NEW BRITAIN, Conn. — Stanley Black & Decker on Tuesday announced it has signed a definitive agreement for the sale of its Stanley Oil & Gas business to Pipeline Technique Limited, a leading provider of solutions to the energy industry.
The pending sale of Stanley Oil & Gas encompasses pipeline services and equipment businesses, including CRC-Evans Pipeline International, Pipeline Induction Heat Ltd. and Stanley Inspection, which generated combined revenues of approximately $140 million in 2021.
"The sale of our oil and gas business builds on our strategic commitment to streamlining our company to focus on our core Tools & Outdoor and Industrial businesses," said Stanley Black & Decker President and CFO Don Allan. "The portfolio simplification is designed to leverage our leadership positions to drive innovation, organic growth and margin expansion, as well as generate significant long-term value for our shareholders. On behalf of the entire Stanley Black & Decker organization, I want to thank our Stanley Oil & Gas team members for their valuable contributions over the years."

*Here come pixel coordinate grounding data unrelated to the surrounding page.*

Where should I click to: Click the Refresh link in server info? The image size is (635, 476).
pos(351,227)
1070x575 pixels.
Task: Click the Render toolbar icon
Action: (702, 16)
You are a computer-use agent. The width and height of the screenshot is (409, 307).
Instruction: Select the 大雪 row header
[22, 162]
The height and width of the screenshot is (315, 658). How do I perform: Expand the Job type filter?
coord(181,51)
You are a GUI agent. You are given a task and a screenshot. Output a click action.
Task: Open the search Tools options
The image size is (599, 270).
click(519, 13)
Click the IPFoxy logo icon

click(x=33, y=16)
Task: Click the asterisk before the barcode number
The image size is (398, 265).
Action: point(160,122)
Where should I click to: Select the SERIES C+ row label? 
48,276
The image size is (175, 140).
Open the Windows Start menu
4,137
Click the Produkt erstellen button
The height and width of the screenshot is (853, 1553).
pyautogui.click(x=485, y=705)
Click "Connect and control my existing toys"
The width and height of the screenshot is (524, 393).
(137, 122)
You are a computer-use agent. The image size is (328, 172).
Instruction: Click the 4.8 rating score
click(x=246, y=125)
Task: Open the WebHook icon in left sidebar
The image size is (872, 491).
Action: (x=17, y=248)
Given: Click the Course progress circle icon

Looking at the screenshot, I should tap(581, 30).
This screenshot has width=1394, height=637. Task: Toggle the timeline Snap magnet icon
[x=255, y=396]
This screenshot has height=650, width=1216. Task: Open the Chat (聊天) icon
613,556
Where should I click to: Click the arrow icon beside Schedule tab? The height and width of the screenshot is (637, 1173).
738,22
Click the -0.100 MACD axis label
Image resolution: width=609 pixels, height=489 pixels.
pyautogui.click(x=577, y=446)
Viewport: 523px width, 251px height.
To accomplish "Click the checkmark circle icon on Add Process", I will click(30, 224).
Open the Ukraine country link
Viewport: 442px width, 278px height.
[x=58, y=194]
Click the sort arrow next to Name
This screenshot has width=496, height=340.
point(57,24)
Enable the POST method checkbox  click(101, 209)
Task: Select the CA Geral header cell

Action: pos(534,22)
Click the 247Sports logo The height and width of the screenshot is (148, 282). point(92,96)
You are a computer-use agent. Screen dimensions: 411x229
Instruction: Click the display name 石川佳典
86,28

Stanley Black & Decker expects to incur a pre-tax, non-cash charge of approximately $125 to $200 million related to the write-down of the Oil & Gas net assets, which will be excluded from adjusted earnings. The results of the Oil & Gas business will remain in continuing operations and will not be reclassified as discontinued operations. The transaction is subject to regulatory approval and other customary closing conditions.